Labour MP Rob Marris launches fresh 'right to die' bill

  • Published
Rob Marris
Image caption,

Rob Marris topped the annual ballot for private members' bills

MPs are to consider allowing some terminally ill people in England and Wales to end their lives in a fresh effort to pass "right to die" laws.

Labour peer Lord Falconer's bid to introduce legislation ran out of time before the general election.

Now Labour MP Rob Marris will attempt to steer a bill through the Commons.

The Wolverhampton South West MP won a private member's bill ballot last week guaranteeing time in the chamber for backbench legislation.

But the bill's chances of becoming law received an instant setback when Downing Street said it would not be given government time in the Commons.

David Cameron's view on assisted dying had not changed, said the PM's official spokesman and he was "not convinced that further steps need to be taken".

Mr Cameron was "concerned that legislation may push people into things they do not actually want for themselves", added the spokesman, but it was an "issue of individual conscience, for Parliament to decide".

Patients with no more than six months to live and who had demonstrated a "clear and settled intention" to end their lives would be prescribed a lethal dose of drugs on the authority of two doctors, under the proposed new law.

'Imminent death'

The bill is expected to be debated on 11 September. Mr Marris said it could give MPs the first vote on the issue since 1997.

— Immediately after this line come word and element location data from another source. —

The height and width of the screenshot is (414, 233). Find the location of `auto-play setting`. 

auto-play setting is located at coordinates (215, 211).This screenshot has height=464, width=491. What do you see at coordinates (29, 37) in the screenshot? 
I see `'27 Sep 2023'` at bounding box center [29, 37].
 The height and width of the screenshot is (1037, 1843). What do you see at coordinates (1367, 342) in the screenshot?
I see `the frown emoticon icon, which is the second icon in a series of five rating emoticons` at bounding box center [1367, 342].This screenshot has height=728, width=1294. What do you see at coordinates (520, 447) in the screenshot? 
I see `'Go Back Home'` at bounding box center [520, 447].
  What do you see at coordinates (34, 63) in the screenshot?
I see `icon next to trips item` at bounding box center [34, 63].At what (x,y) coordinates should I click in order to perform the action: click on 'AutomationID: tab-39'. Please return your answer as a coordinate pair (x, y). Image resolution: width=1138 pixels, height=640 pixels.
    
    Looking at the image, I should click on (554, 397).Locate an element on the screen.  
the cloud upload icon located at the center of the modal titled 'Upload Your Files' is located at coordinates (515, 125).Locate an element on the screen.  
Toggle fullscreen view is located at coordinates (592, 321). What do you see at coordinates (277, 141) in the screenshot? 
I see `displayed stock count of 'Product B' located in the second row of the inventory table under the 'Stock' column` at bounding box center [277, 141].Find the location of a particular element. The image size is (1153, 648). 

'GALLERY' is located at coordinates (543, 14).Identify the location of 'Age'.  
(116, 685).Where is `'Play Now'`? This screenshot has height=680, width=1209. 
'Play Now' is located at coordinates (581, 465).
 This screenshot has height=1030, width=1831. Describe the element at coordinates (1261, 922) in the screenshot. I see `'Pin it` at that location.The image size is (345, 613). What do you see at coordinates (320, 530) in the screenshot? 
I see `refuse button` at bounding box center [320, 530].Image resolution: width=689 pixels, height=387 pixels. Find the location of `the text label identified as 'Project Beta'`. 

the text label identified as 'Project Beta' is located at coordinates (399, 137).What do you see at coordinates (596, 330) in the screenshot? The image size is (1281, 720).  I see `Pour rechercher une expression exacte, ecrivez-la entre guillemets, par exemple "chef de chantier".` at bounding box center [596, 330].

He said: "The public are clearly in favour of a change in the law and it is right that Parliament now debates this issue.

"Alongside the vast majority of the public, I am in favour of terminally-ill people who are of sound mind having choice at the end of life.

"It is a choice that I would want for myself and I do not think we should be denying this to people who are facing an imminent death.

"The House of Commons has not voted on this issue for almost 20 years.

Image source, Science Photo Library

"While the prospects of getting the law changed are difficult without official government support, this is an opportunity to show we in Parliament are not ducking our responsibility to the public and I look forward to continuing the case for a compassionate assisted dying law."

'Compassion'

Campaigners in favour of a change in the law claim MPs can not ignore the fact that UK citizens are travelling to Swiss euthanasia clinic Dignitas or taking their own lives.

Sarah Wootton, chief executive of campaign group Dignity in Dying, said: "It is great news that the House of Commons will now begin a debate on assisted dying which the public demand but have been denied because of parliamentary procedure.

"I welcome Rob Marris's commitment to show compassion to dying people and give choice at the end of life."

Lord Falconer, now the shadow justice secretary, said he was grateful to Mr Marris for "continuing the campaign" to change the law.

But Agnes Fletcher director of campaign group Living and Dying Well, said the proposed law was open to abuse, with elderly or gravely ill people feeling pressured into ending their lives because they felt there were being a "burden" to their families.

Doctors also found it difficult to predict with accuracy how long someone had to live, she told BBC Two's The Daily Politics.

A private member's bill is one of the few chances ordinary backbench MPs get to create legislation.

The vast majority of new laws originate from the government of the day.

Few private member's bills become law due to the lack of time in the Parliamentary calendar and the annual ballot is always fiercely contested.